**Required action**
Each line from the one that holds "You are a GUI" to the end of the entries is to be given again exactly. Do not include pictures.

#### Source material ####

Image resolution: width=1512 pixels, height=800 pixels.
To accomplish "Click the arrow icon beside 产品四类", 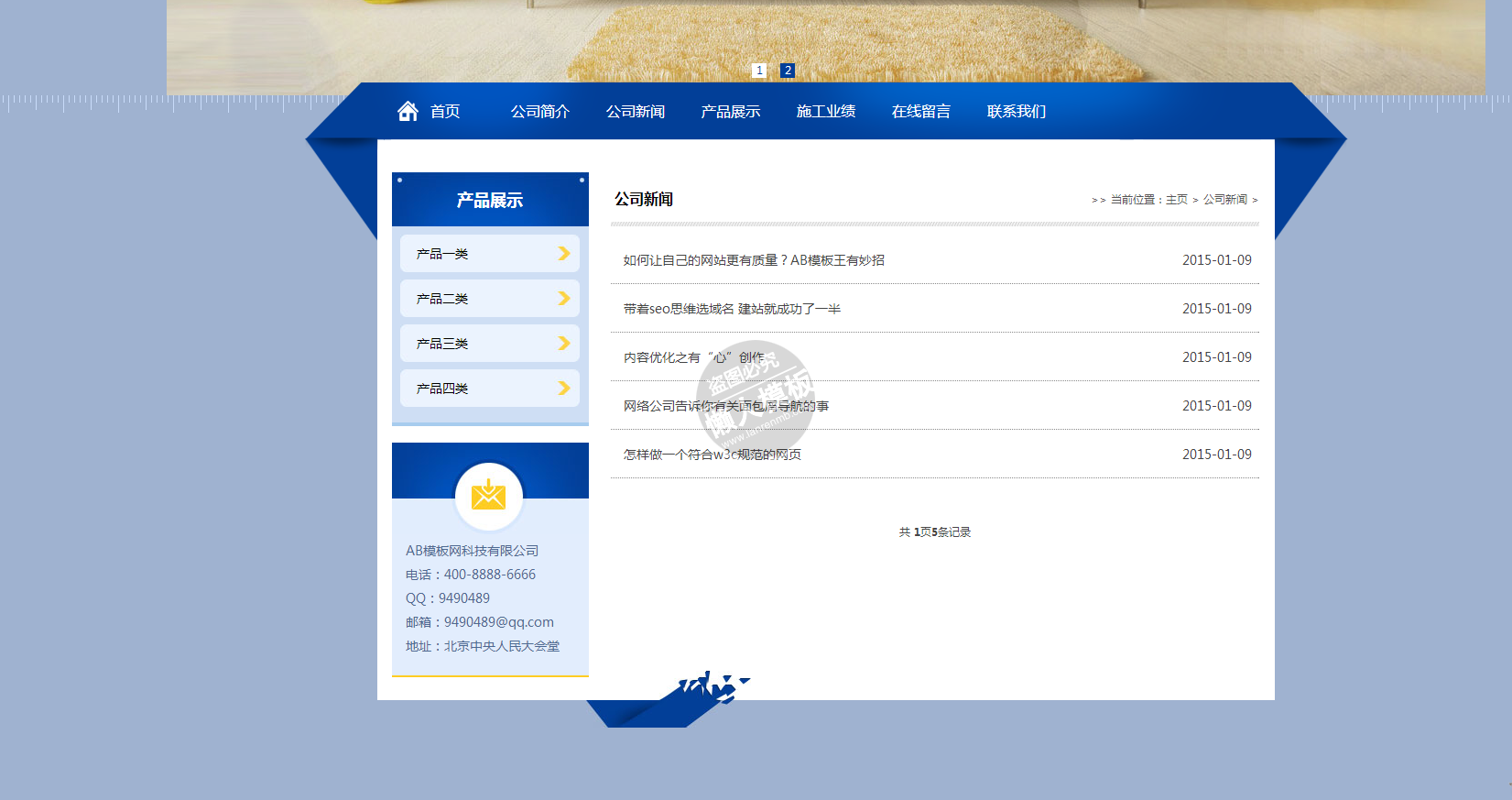I will click(564, 389).
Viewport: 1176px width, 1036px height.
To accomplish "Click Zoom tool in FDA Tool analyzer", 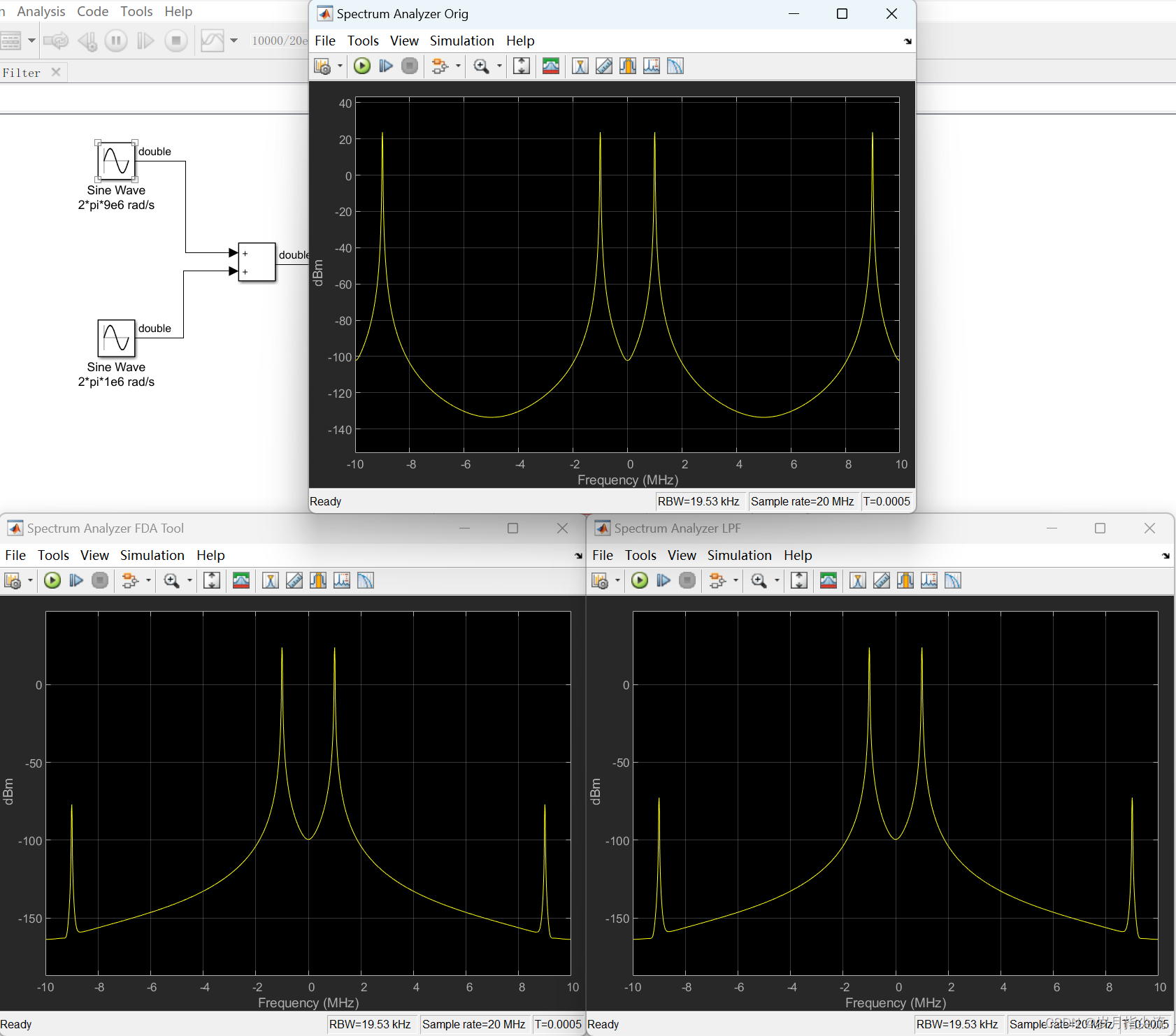I will (171, 580).
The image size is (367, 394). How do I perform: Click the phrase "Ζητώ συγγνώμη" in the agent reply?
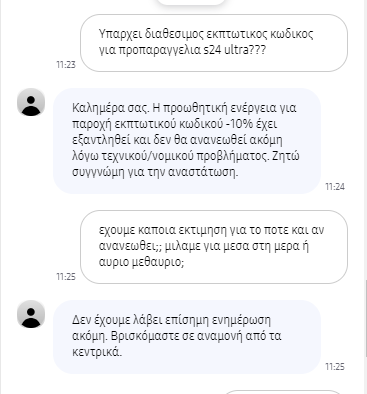186,164
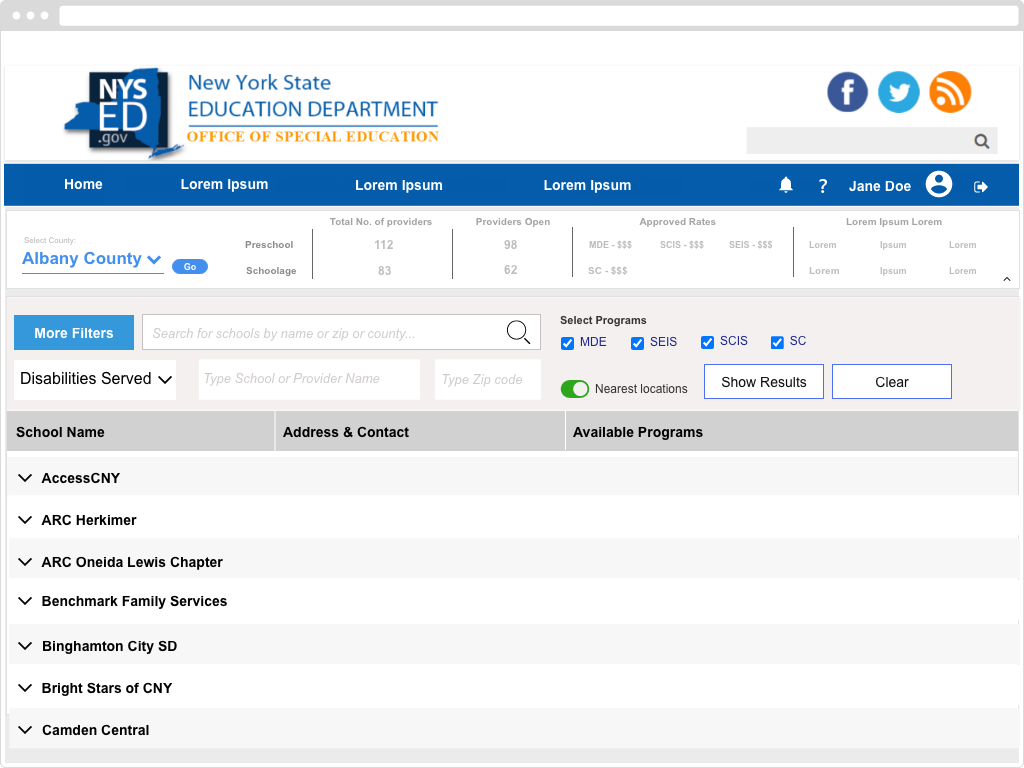Open the Disabilities Served dropdown
Viewport: 1024px width, 768px height.
[96, 379]
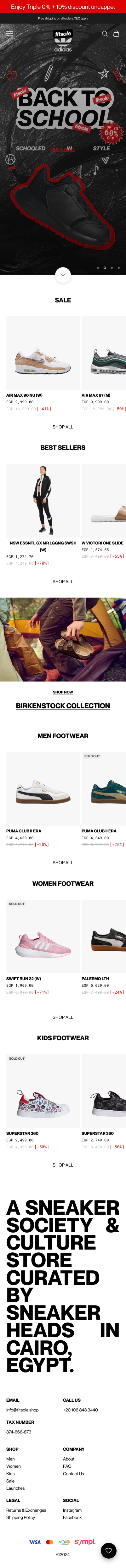This screenshot has width=126, height=1568.
Task: Open the search icon in header
Action: (105, 33)
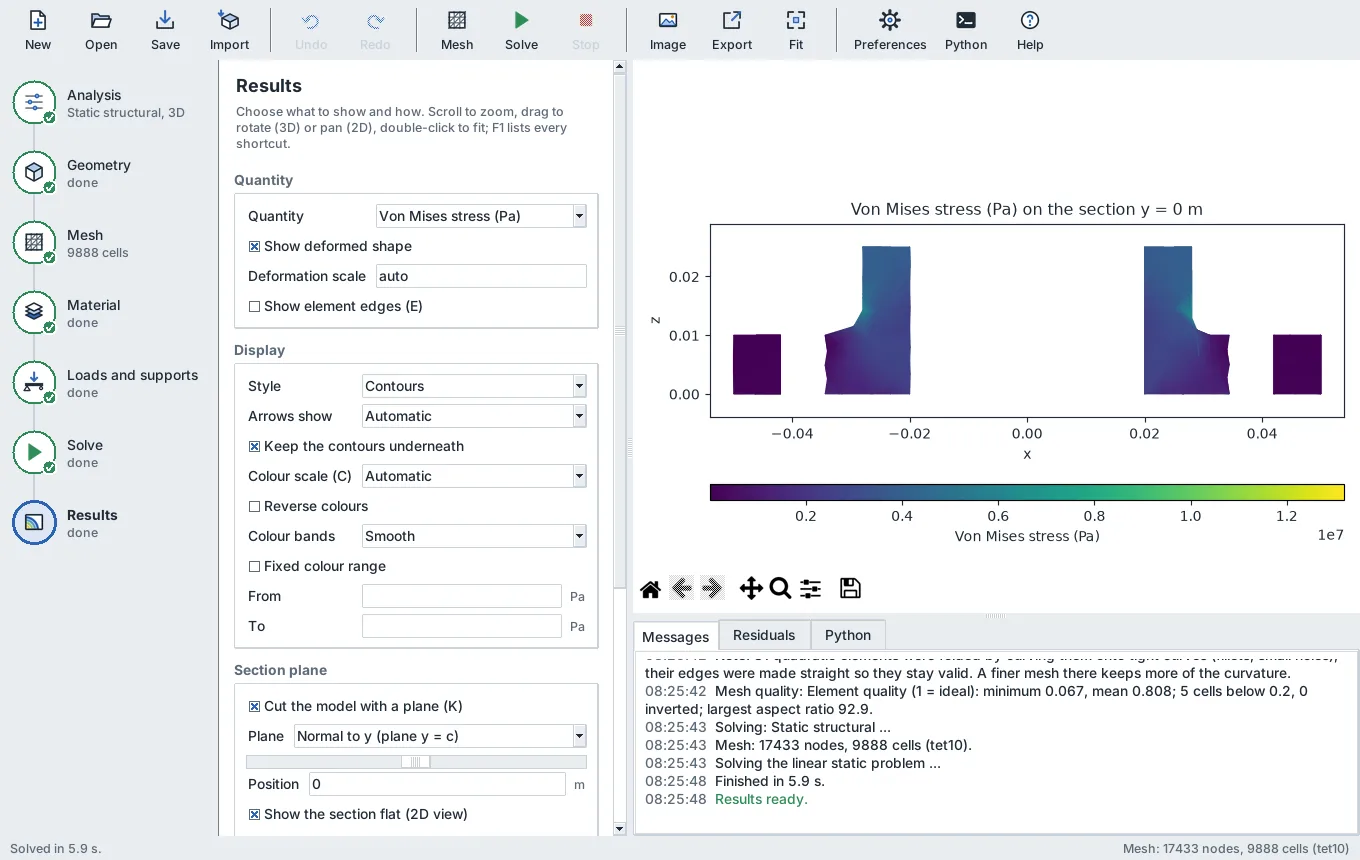
Task: Open the Quantity dropdown
Action: click(x=481, y=216)
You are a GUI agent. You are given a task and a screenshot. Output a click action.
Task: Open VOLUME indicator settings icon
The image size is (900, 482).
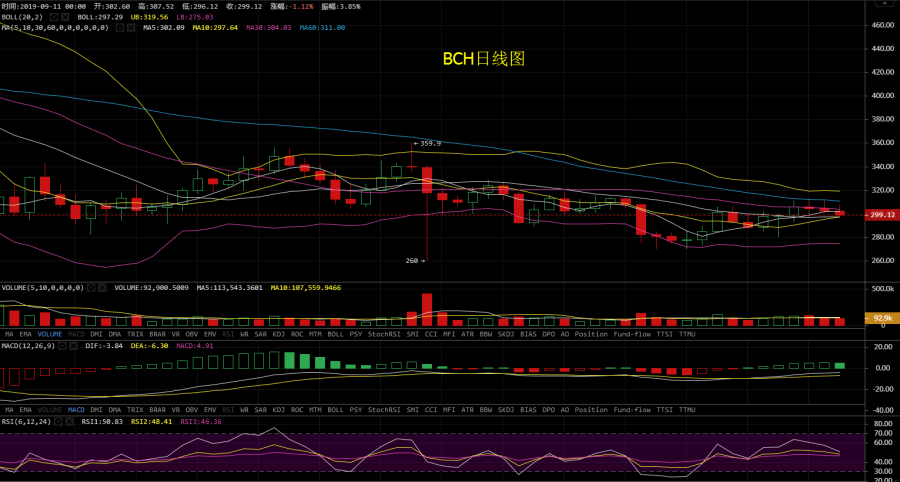[x=89, y=288]
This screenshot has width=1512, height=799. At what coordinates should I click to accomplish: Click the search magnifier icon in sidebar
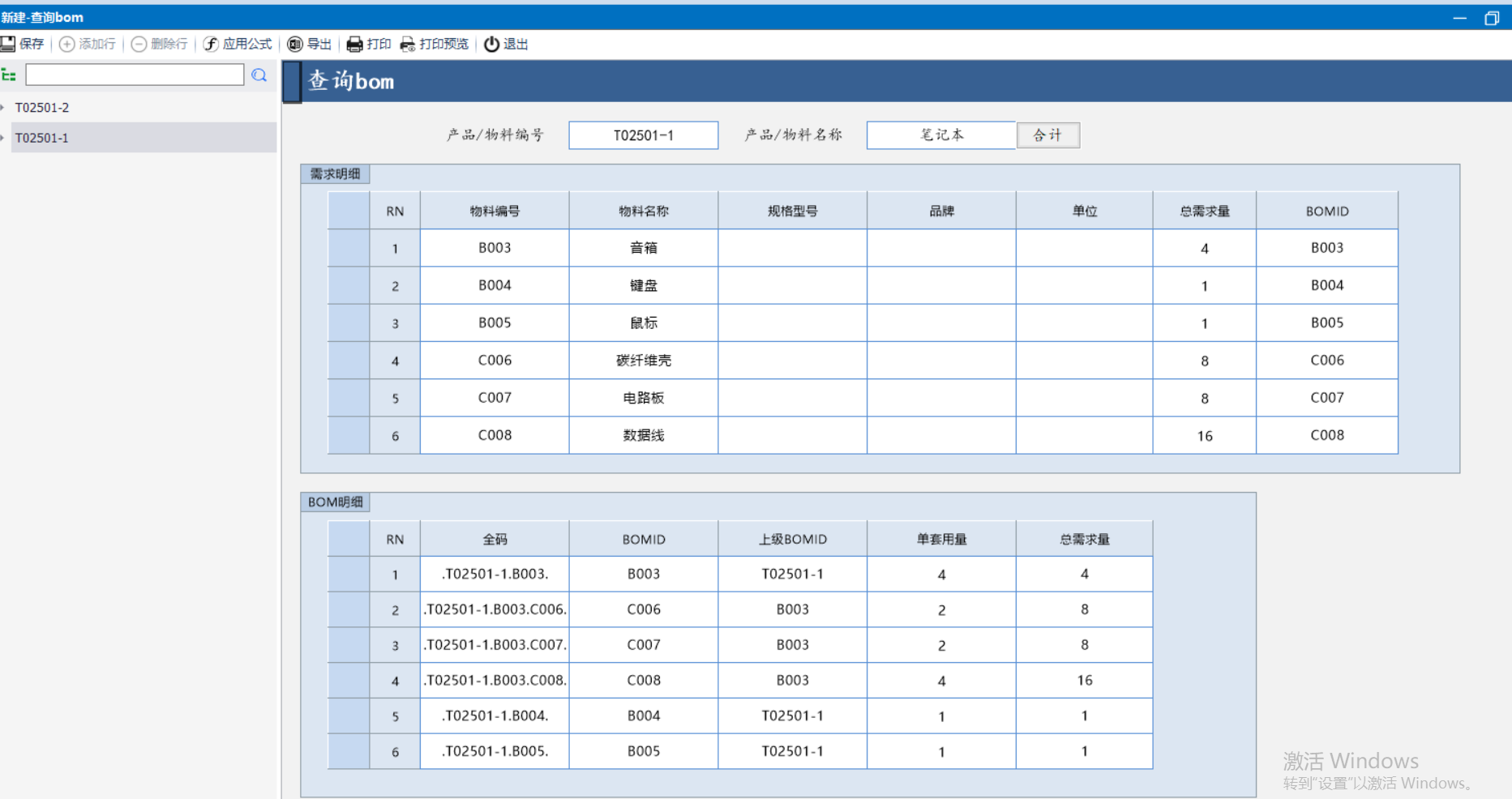point(259,75)
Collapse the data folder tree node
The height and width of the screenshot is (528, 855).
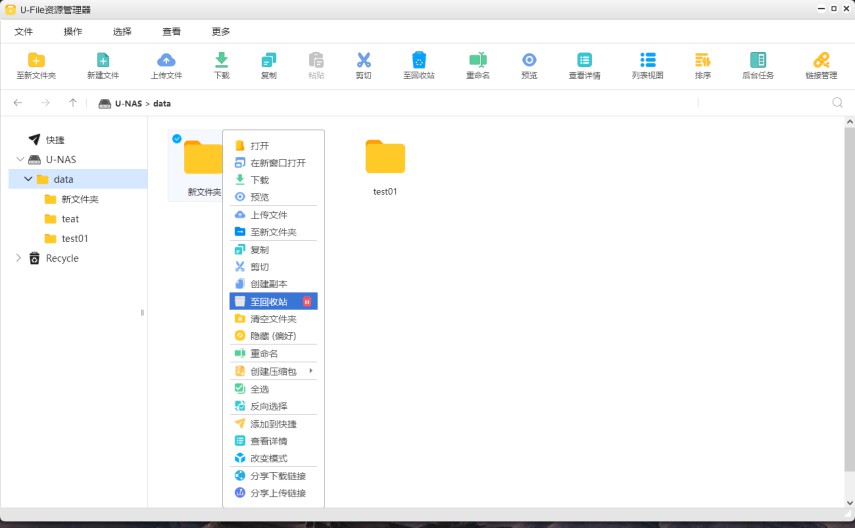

####

**Task result**
You are a GUI agent. You are given a task and a screenshot. Output a click action.
Task: Open VOLUME indicator settings icon
The image size is (900, 482).
[x=89, y=288]
This screenshot has width=1512, height=799. At what coordinates should I click to accomplish: Click the search magnifier icon in sidebar
point(259,75)
Collapse the data folder tree node
The height and width of the screenshot is (528, 855).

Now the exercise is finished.